A moan from behind us. Peach is trying to get to his feet. I pick up the hammer and rap again on the red spot above his nose. He falls back and lies flat, arms outstretched.
When I turn back, Lemon has inched into the corner and is cowering there, making whimpering sounds, blood dripping from the palm he’s holding above the floor and from the wrist bone of the hand over his cheek. The side of his face a red smear now. Looking down, I see the tip of the cutter blade has snapped off. I push out more blade with the button on the handle. At the snick his eyes go wide.
“I think you’re wearing some of my blade. Take away your hand so I can see.”
Shakes his head. He’s crying
now. Tears rolling down into the blood. But lifts his hand off enough that I see a small gray fin jutting from the red. His eyes rolling down at it to see, but he can’t.
“Take your hand away.”
“No… no…”
“Suit yourself.” A short kick in the hand drives the lodged point down to bone and pierces the hand as well.

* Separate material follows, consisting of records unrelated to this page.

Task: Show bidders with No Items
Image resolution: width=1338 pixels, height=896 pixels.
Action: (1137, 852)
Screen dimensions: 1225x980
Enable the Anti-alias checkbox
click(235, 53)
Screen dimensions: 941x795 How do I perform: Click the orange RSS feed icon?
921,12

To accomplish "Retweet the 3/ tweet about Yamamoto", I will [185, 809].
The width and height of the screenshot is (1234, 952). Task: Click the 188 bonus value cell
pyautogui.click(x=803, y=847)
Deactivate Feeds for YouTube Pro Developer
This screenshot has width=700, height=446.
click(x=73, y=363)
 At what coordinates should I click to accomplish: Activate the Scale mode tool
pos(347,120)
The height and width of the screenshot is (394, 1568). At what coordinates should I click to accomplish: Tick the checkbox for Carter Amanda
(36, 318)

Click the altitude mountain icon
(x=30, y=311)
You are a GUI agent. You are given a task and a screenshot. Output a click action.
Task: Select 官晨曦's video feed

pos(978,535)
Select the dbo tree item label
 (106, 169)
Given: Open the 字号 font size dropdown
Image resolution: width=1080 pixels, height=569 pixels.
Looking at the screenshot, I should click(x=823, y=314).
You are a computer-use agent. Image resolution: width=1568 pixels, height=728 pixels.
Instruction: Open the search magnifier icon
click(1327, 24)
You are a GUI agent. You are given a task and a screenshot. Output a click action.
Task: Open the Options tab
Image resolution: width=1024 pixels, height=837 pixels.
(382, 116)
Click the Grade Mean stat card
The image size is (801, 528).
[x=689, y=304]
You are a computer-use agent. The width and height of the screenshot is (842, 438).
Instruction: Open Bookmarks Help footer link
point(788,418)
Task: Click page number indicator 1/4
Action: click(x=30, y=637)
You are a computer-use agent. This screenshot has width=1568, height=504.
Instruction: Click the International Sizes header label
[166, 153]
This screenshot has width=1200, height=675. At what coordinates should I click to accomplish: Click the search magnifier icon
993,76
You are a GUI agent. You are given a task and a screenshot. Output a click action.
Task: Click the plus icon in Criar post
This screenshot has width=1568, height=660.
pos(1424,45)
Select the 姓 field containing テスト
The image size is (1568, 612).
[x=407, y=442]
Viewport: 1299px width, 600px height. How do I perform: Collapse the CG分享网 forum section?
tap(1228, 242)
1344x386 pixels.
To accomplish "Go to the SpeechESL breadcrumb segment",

His scream high-pitched this time, frantic. “You’re… you’re…,” he gets out between sobs, but can’t decide what I am. While he’s thinking about it, I duck into the kitchen and grab a bottle of Fantastik and a roll of paper towels from under the sink.
Get down on my knees beside him, spraying and wiping at the blood. “You filthy thing. You have no idea how the Owner feels about his parquet floors.” I tilt the nozzle up and spray a puff at the cut face and hand, some of it catching his eye. His yowl becomes a string of curses—“FuckfuckfuckfuckfuckfuckFUCK”—as the chemicals burn. The hit eye closed so tight it’s just wrinkles below his eyebrow. I aim the nozzle at the other eye. Shutting it just as tight, he cranks his head away.
When I turn to check on his brother, he scrambles up and out the door behind me. Blood smears on the jamb and knob from his fumbling with two sliced hands.
One down. One to go.
A few anxious minutes as Peach doesn’t stir. Out cold—I hope. Did they follow me down the street or know the address already? From whom? Finally his eyes roll open. Close again. Then start opening and closing slowly, long long blinks. While he makes small movements with his arms and legs, bending and unbending the ends of them, like a baby in a crib acquainting himself with his limbs.
An idea comes to me. I see it, like a scene in a movie I’m going to shoot and have already watched. Everything I need is under the kitchen sink, where I got the Fantastik.
He doesn’t react when I lift his legs and slide the long plastic leaf bag up over them to his hips. I know he’s not paralyzed, but could he be brain damaged? I tried to keep them short, sharp raps on bone—stunners, not stoppers. But the brain more complicated than a finishing nail. That scrawny, rat-faced boy in lock-up who kept beating up on iron pumpers, putting one in a wheelchair. Shrugged when I asked him his secret: Street muscle versus gym muscle. Use beats show ever’ time. Not a helpful reminder.